I want to look up if "bread" is a solid or liquid, so I will query the hash table to give me the associated value, and the table will provide the answer "solid". Ok so we got the general gist of how it functions. Another important concept to note with hash tables is the fact that every key is unique. Let's say tomorrow, I feel like having a bread milkshake (which is a "liquid"), we now need to update the hash table to reflect its change from solid to liquid! So we add the entry into the dictionary, the key "bread" and the value "liquid". Can you spot what has changed in the table below?
"bread" => "liquid"
"water" => "liquid"
"soup" => "liquid"
"corn chips" => "solid"
That's right, "bread" has been updated to have the value "liquid".
Keys are unique, my bread can't be both a liquid and a solid, so each key can only appear once in a hash table.
Hash maps or arrays?
But what makes this data structure so special from the rest? Why not just use an Array instead? It depends on the nature of the problem. You may very well be better off using an array for a particular problem, and that also brings me to the point, choose the data structure that is most suited to your problem. For example, If all you need to do is store a simple grocery list, an array would do just fine.
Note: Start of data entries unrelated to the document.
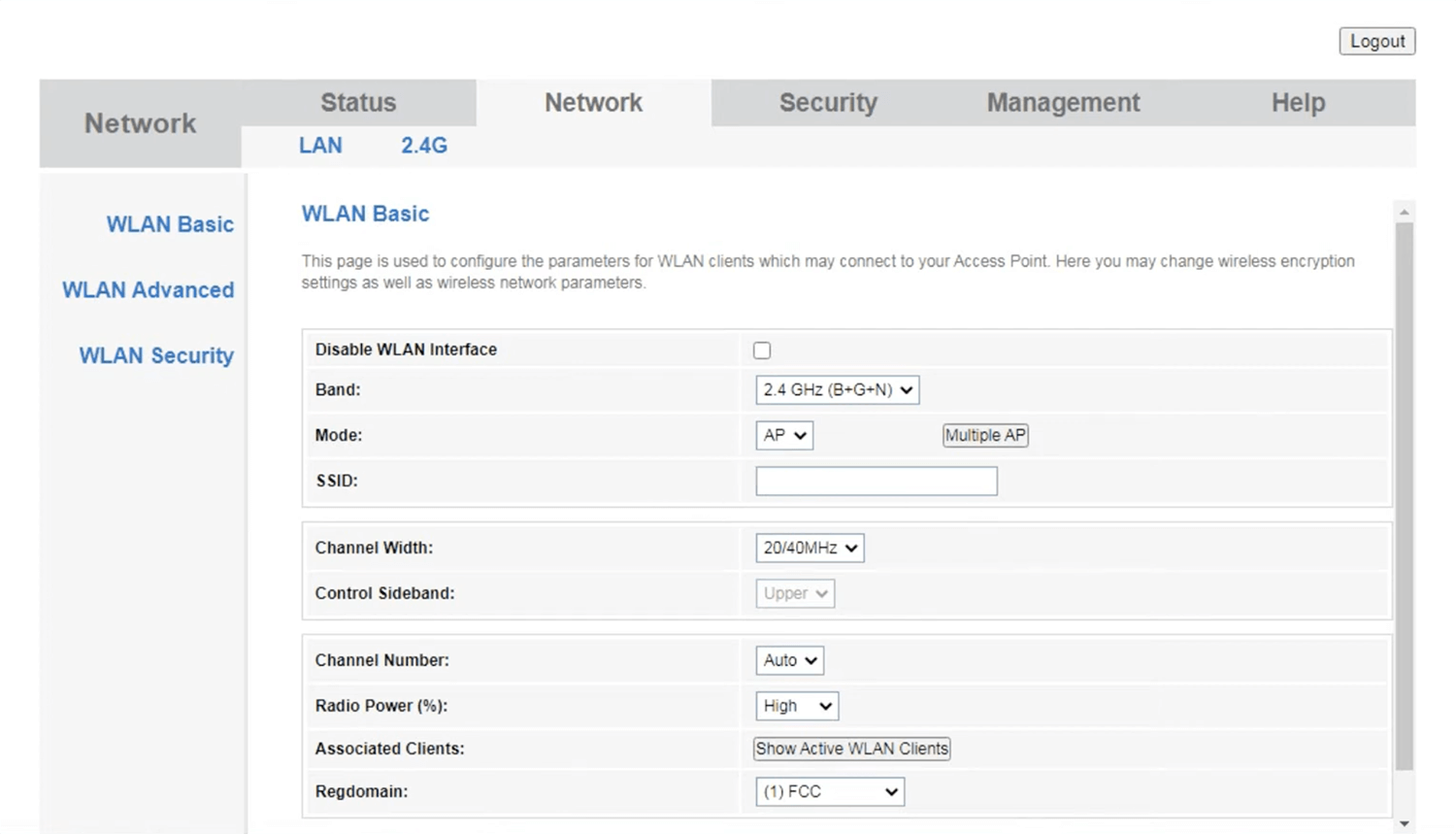Open the Band dropdown
This screenshot has height=834, width=1456.
coord(837,390)
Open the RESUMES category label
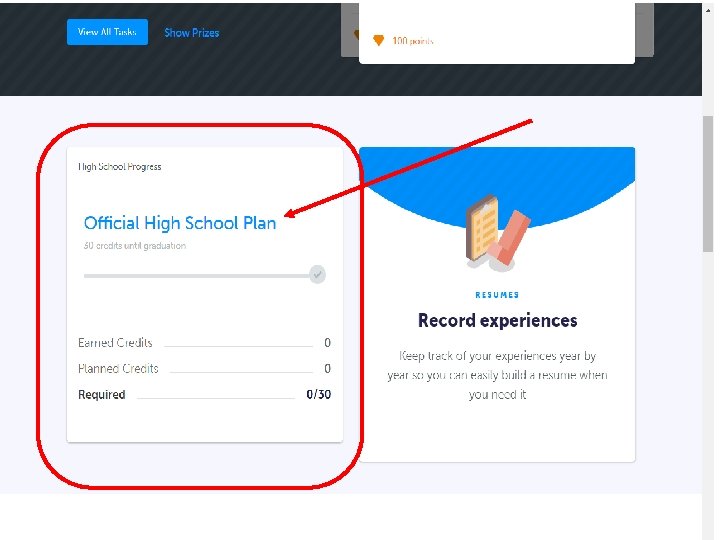 [x=497, y=295]
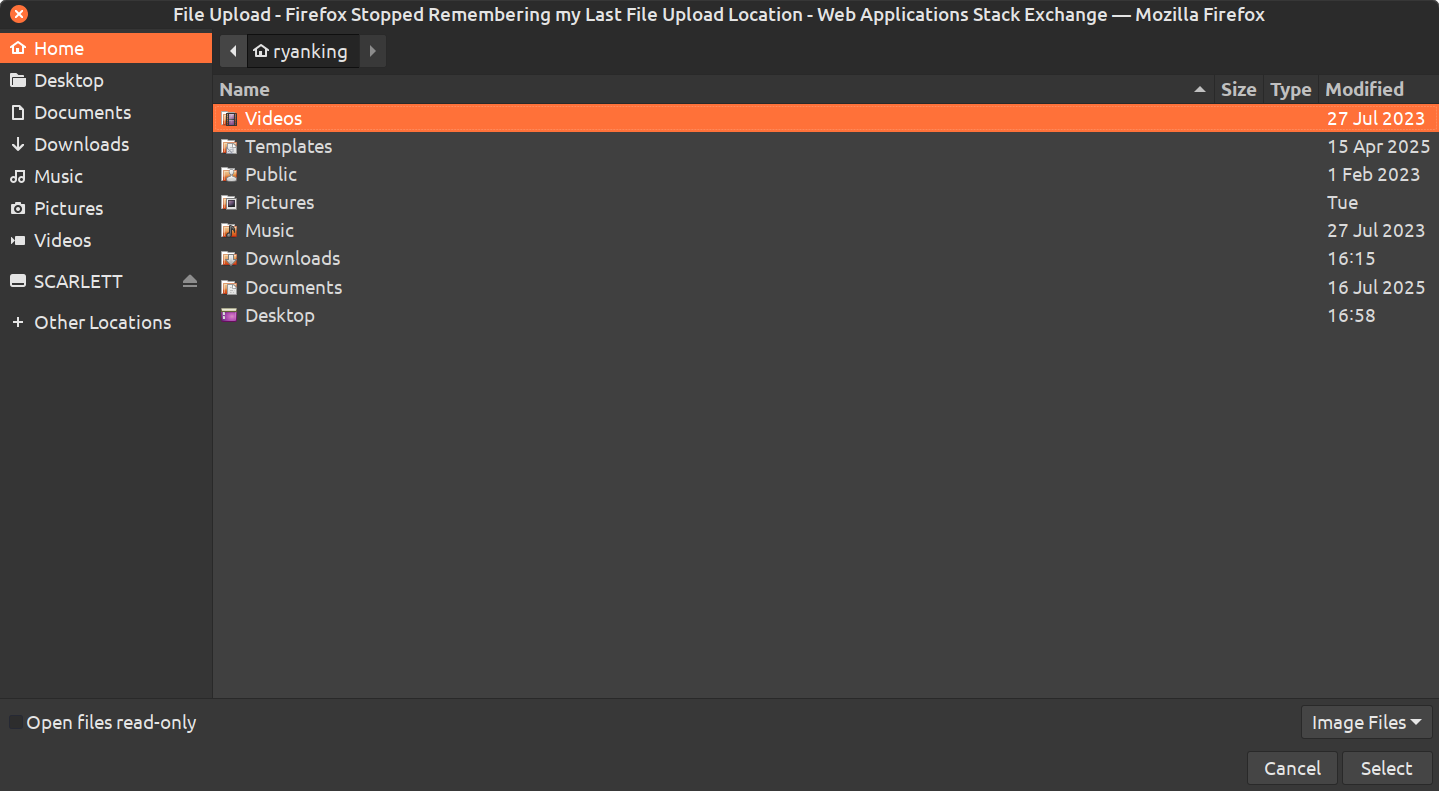Click the Desktop folder icon in the file list
Viewport: 1439px width, 791px height.
click(x=229, y=316)
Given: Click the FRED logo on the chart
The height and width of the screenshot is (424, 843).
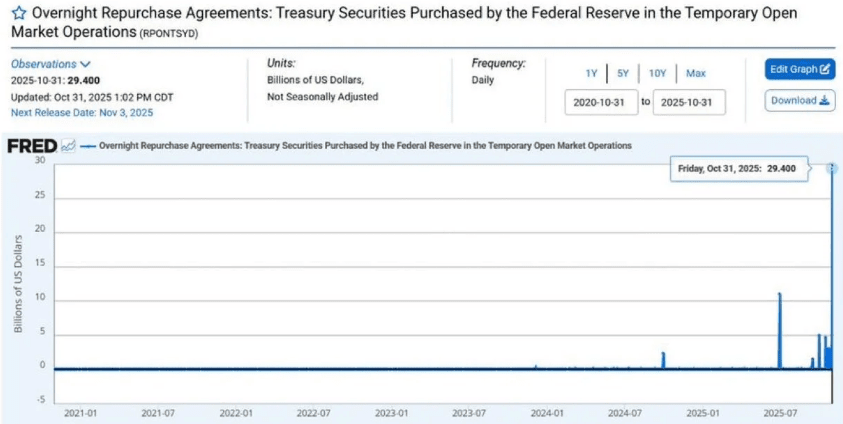Looking at the screenshot, I should coord(31,146).
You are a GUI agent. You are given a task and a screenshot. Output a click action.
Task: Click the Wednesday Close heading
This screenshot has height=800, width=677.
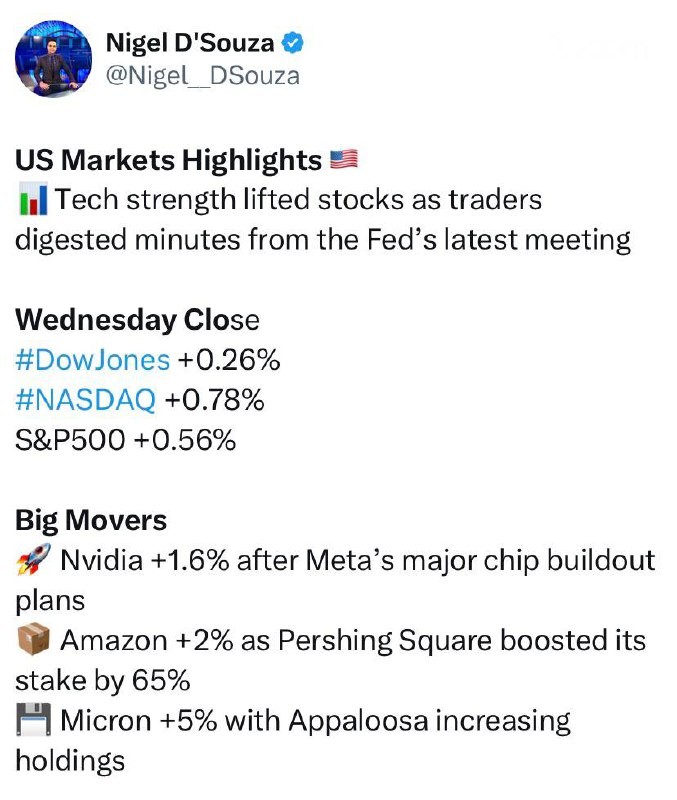137,320
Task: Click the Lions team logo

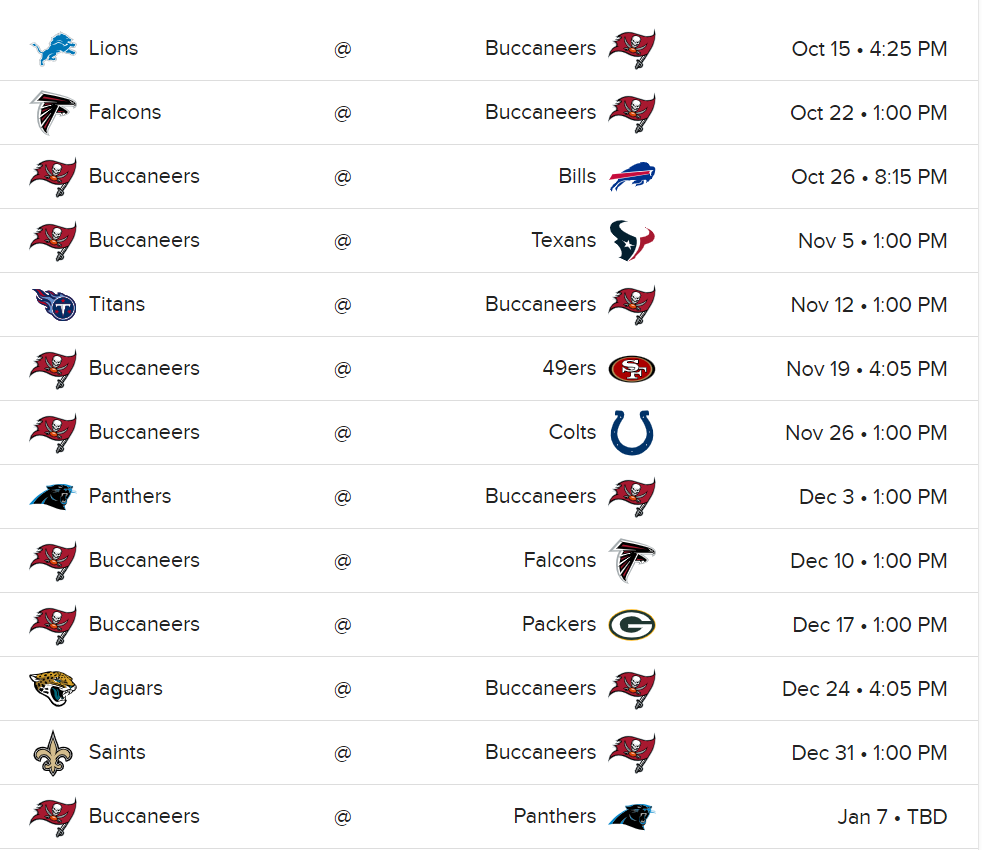Action: (53, 49)
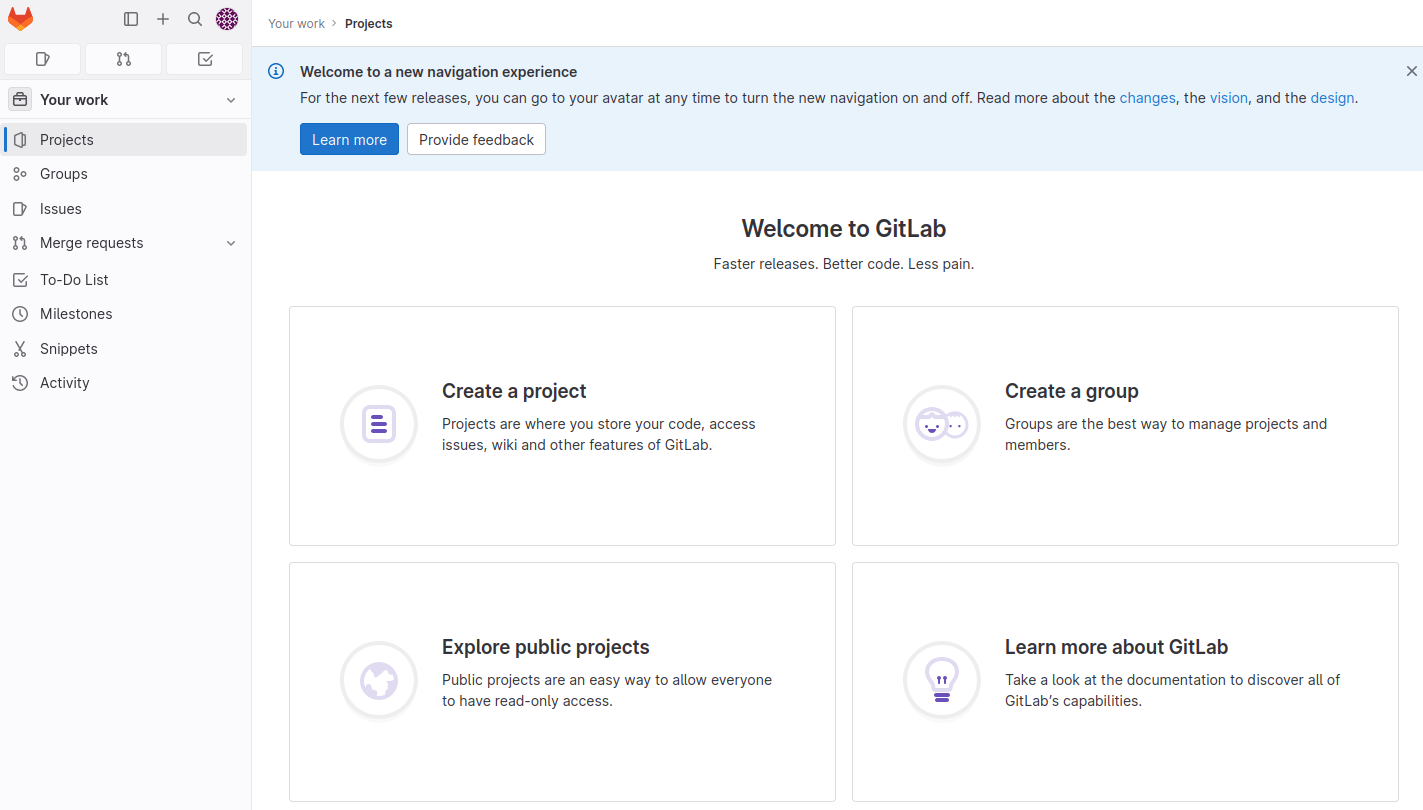Viewport: 1423px width, 810px height.
Task: Click the Create a group illustration icon
Action: (941, 425)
Consider the two problems below, each problem is very different in nature.
- I need a grocery list of fruit
- I need a grocery list of fruit and how much each it will cost me (per kilogram)
As you can see below, an array might be a better choice for storing the fruit for the grocery list. But a hash table looks like a better choice for looking up the cost of each item:
// Example Array
["apple, "orange", "pear", "grape"]
// Example Hash Table
{ "apple" : 3.05,
"orange" : 5.5,
"pear" : 8.4,
"grape" : 12.4
}
There are literally so many opportunities to use hash tables.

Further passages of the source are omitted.